Gardiner City seeks to remake the highway as a resident of the city rather than an interloper. Using landscape, building, public space and water as the threads, the highway is woven into the city in a three-dimensional web of new neighborhoods, programs and urban experience. Interventions are imagined below, above, beside and across the highway. New buildings congregate under the protective surface of the roadbed, housing artist studios, schools, galleries, and markets while linking neighborhoods from north to south. Public and private spaces merge and blur. Existing tunnels and new pedestrian overpasses become supercharged with public programs. Dead end streets furl into slender new towers that hang over the highway. To the east, a dense mixed-use structure composed of independent bridge buildings comingles with the highway below, framing the east entrance to the city and emerging as a new soft icon on the skyline. Water and buildings form a new hybrid architecture with marinas, artificial weather, and gravity-less boardwalks. The landscape features that simultaneously enhance space both above and below the road incubate along the Lake Shore Boulevard east of the Don River and draw themselves out along the length of the road. Rail cars deliver trees to their new homes. The Gardiner evolves into the armature for greening the city.

* **Record extracts**
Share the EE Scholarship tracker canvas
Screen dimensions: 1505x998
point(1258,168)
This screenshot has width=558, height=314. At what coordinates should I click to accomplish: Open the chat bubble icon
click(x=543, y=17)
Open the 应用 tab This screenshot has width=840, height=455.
...
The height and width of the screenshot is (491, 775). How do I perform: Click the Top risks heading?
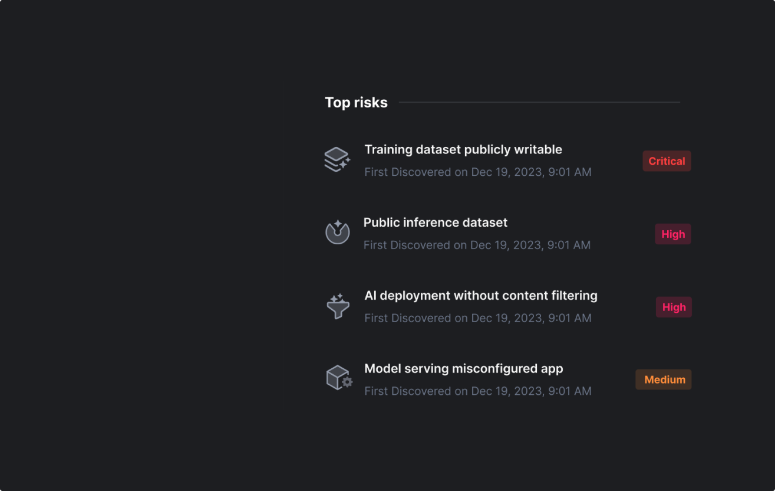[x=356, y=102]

* **Your tasks**
• 1. Answer these questions about the Gardiner City passage, one answer per line.
(a) Which uses does the passage list for the new buildings under the roadbed?
(b) What do rail cars deliver?
(c) Along which road east of the Don River do the landscape features incubate?
• 2. Rewrite the rows from the line containing "Share the EE Scholarship tracker canvas" through the line containing "Open the 应用", replacing "chat bubble" with "speech bubble" and leaving everything else the same.

* **Solutions below**
• 1.
(a) Artist studios, schools, galleries, and markets.
(b) Trees.
(c) The Lake Shore Boulevard.

• 2.
Share the EE Scholarship tracker canvas
Screen dimensions: 1505x998
point(1258,168)
This screenshot has width=558, height=314. At what coordinates should I click to accomplish: Open the speech bubble icon
click(x=543, y=17)
Open the 应用 tab This screenshot has width=840, height=455.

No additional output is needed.